We’ve all heard the story “The boy who cried wolf” about the boy who falsely cried out so often that when the wolf finally appeared none of the townsfolk came to his assistance because they assumed he was once again lying. The same thing has been happening in the United States with the charge of racism. The problem is, when the word racism is used so often by so many people in such patently absurd contexts the charge and the word cease to have any value.
Of course, what many people often refer to as racism is in reality racial discrimination, and in most cases the activity charged as racism is neither.
Racism is a belief in an inherent difference in the cognitive and physical abilities of members of different groups based on race, which manifest themselves in social and economic achievement. Such differences are usually organized in hierarchical manner putting the proponent of the theory’s race in the superior position.
Racial discrimination is the treatment or making a distinction, gift or punishment for or against, a person or group based on the race to which that person or persons belong rather than on individual / group merit.
The dilution of the charge of racism has been going on in the United States for decades. The housing crisis that brought about the economic meltdown in which we find ourselves today was the direct result of federal regulations intended to counteract false claims of racist / discriminatory practices on the part of mortgage lenders.
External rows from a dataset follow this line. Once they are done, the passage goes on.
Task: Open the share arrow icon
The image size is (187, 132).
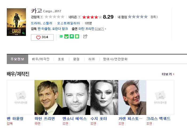Action: (85, 36)
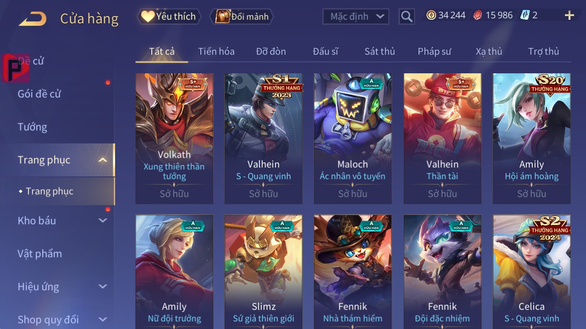
Task: Select the Maloch Ác nhân vô tuyến skin
Action: pos(353,138)
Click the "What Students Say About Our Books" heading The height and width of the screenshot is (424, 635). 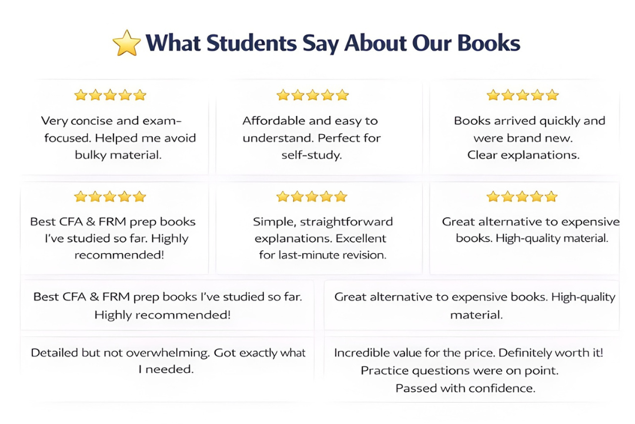coord(332,44)
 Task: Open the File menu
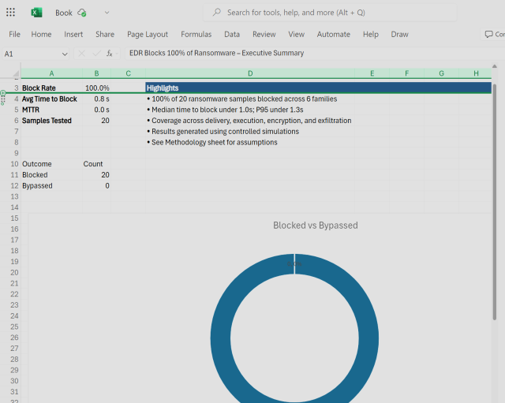pyautogui.click(x=15, y=35)
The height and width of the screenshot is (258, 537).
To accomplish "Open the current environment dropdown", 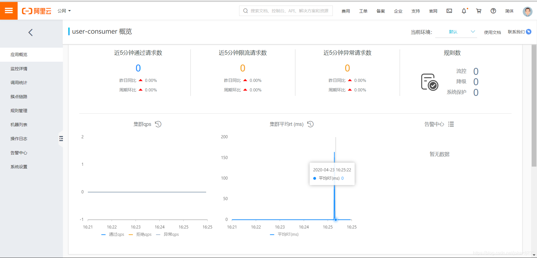I will pos(456,32).
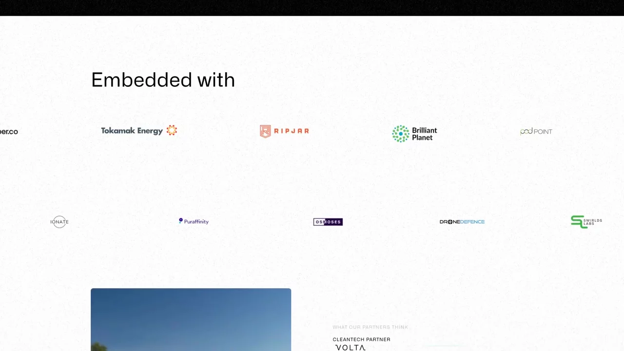Click the Cleantech Partner label
624x351 pixels.
[361, 339]
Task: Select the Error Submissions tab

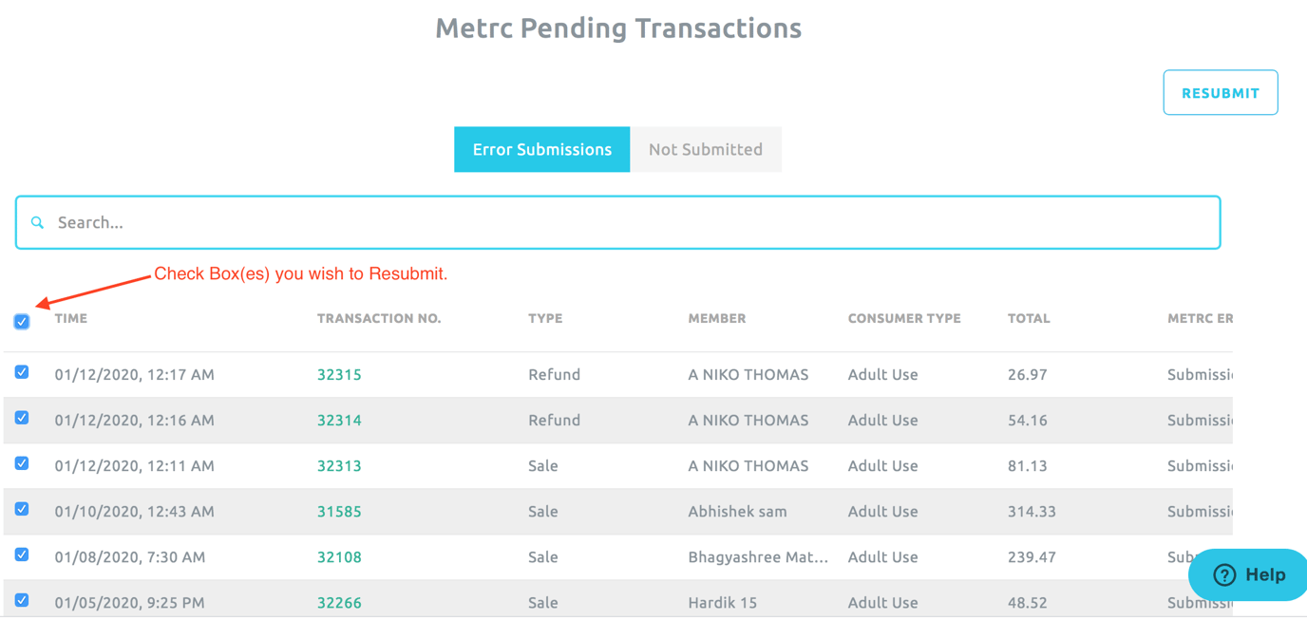Action: pos(541,149)
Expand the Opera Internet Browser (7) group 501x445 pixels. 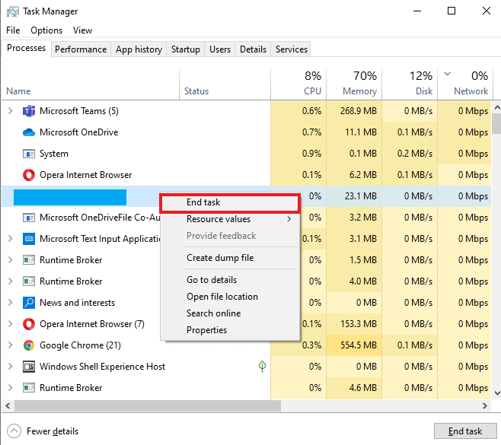10,324
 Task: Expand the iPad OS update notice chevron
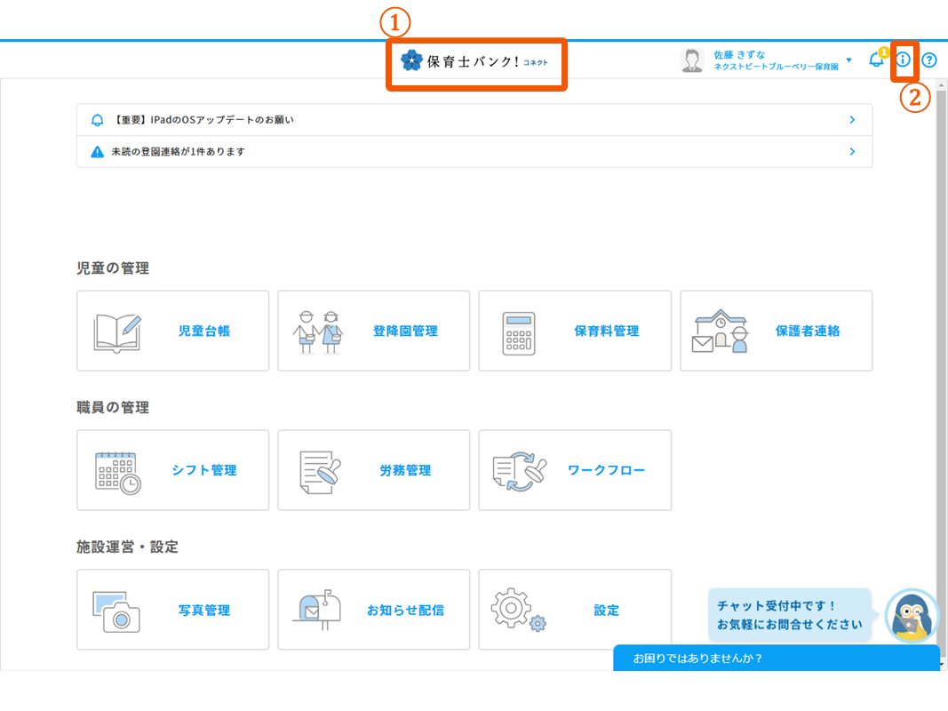(851, 119)
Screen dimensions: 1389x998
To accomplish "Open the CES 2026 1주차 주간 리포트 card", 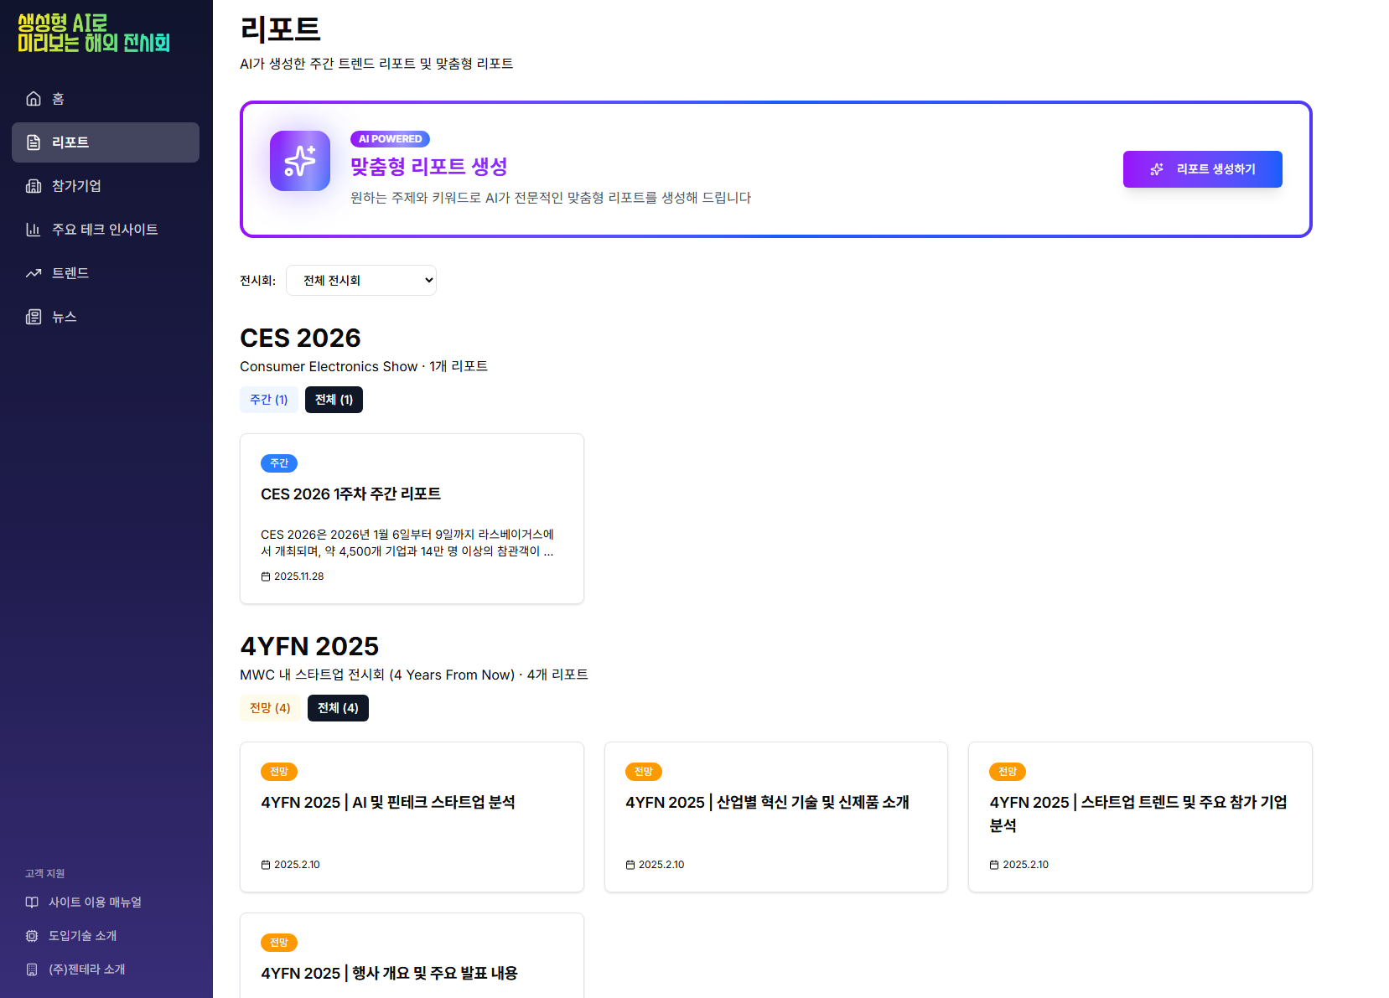I will 412,519.
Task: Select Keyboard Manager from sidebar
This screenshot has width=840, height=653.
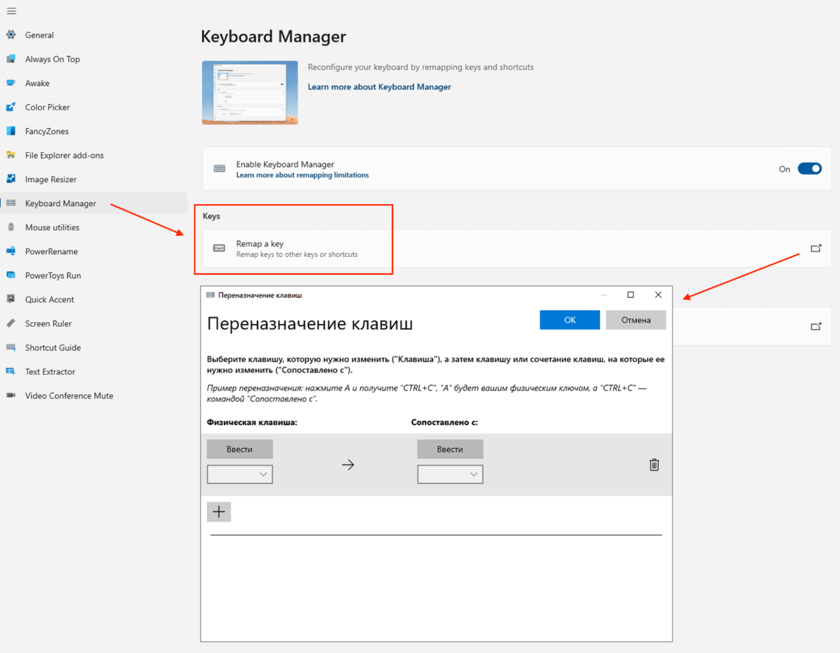Action: [60, 203]
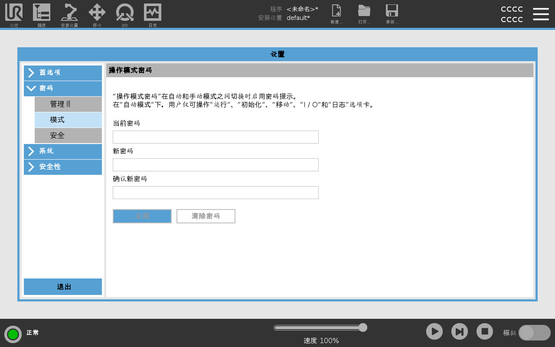This screenshot has width=555, height=347.
Task: Click the Save (保存) floppy disk icon
Action: click(x=392, y=12)
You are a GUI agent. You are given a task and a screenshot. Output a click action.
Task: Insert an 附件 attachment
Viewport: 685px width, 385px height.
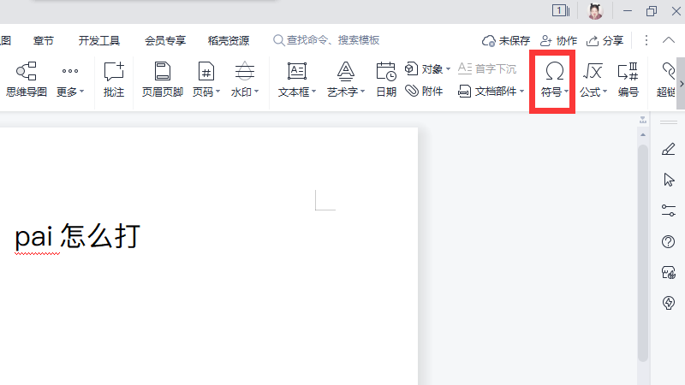point(425,91)
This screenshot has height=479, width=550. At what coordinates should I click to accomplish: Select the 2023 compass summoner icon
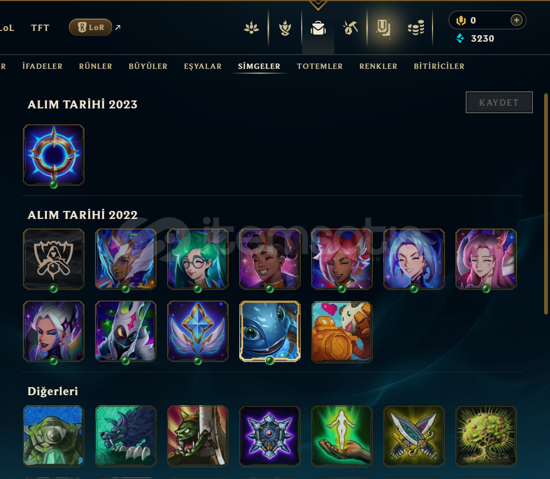[x=54, y=155]
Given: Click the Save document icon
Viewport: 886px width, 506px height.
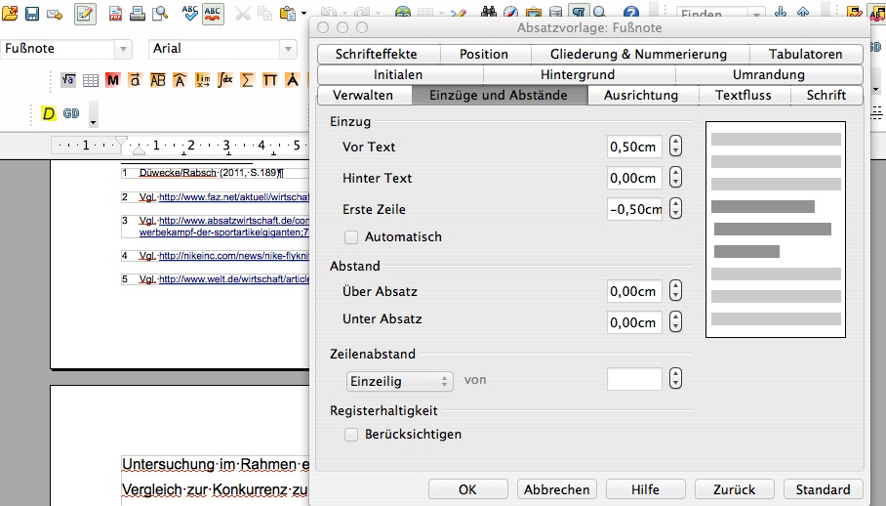Looking at the screenshot, I should click(x=31, y=14).
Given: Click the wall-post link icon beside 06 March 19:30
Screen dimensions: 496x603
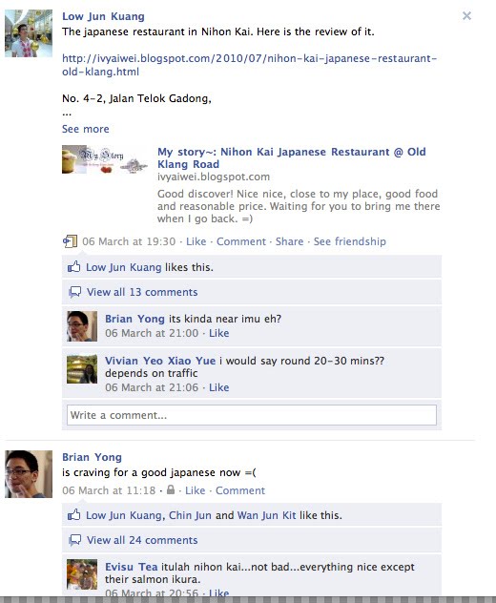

More recently the cries of racism have been thrown around like rice at a wedding since Barack Obama became a candidate for President. From individuals to Tea Party activists to radio talk show hosts, every disagreement with the policies of Barack Obama is at some point reduced to the simple charge of racism. It does not even appear as if race itself is a defense against such claims as can be seen by the denunciations of Herman Cain.
Is it possible that by 2012 the overuse of the charge of racism has finally contributed to its own demise? Perhaps two absurd events from last week will be a sign of the false charge’s swan song.
The first comes from Dallas and has to do with Microsoft’s purported “Avoid the Ghetto” app for smartphones – a name suggested by critics rather than the company. The app, which is said to use crime statistic data, is supposed to offer drivers and pedestrians the opportunity to set routes to their destination that avoid high crime areas.
Dallas NAACP President Juanita Wallace seems to be unhappy about the as of yet unavailable product: “It’s almost like gerrymandering,” she said. “It’s stereotyping for sure and without a doubt; I can’t emphasize enough, it’s discriminatory.” However, the app will not label communities based on race. It is not going to tell users to avoid minorities or minority communities. It is is rather simply going to inform users about neighborhoods where a high number of crimes have been reported and offer them alternative routes to getting to their destinations. Certainly James Cooper and James Kouzaris could have used it.
Whatever the demographics of the neighborhoods drivers or pedestrians avoid as a result of Microsoft’s app, claims of racism or racial discrimination are absurd. Crime is crime, regardless of who perpetrates it. Indeed, it is President Wallace who has suggested the connection between crime and minority communities, not Microsoft.
The second story comes from Burlington, Vermont. At a time when consumers are put off by many bank’s limited hours and increasingly automated services, TD Bank sees an opportunity to distinguish itself from its competitors by opening for business every day other than Christmas, Thanksgiving, Easter Sunday and New Years Day. In the highly competitive marketplace the bank is seeking to succeed by providing more services to attract more customers. The result? The branch in Burlington, Vermont was picketed for being open and serving its customers on the MLK holiday. Protesters printed flyers suggesting the bank was racist: “Dear TD Bank, you are defying the King holiday. Shame, Shame, Shame. This is a racist act. Shame, Shame, Shame.”
In what universe is a company seeking to provide its clients – all clients, regardless of race – with better service acting in a racist, or more accurately, a racially discriminatory manner? Only in a leftist, victim mentality universe fueled by the Democratic Party.
As we approach the battle for the White House those of us who disagree with the policies of President Obama should be prepared to be labeled racists for virtually every utterance. Of course it is possible that the false charge of racism has jumped the shark and will finally be disregarded by citizens as just another Democratic tool of intimidation and slander. Possible, but unfortunately… unlikely.
I’m afraid it’s more likely to be another Hollywood creation, Freddy from the Friday the 13th franchise that more accurately characterizes the future of the false charge of racism. Even when it is so widely seen as debased and hollow, when it should be dead after so many false utterances, the charge of racism is likely to once again be an instrument of the left with which it seeks to intimidate conservatives and distract voters from the abject failure of decades of Democratic policies – whose victims are both black and white. That’s unfortunate because real examples of racism and racial discrimination do indeed exist, but because the left has purloined the charge for its insidious ends those real examples are far less likely to be taken seriously. And for that we are less well off.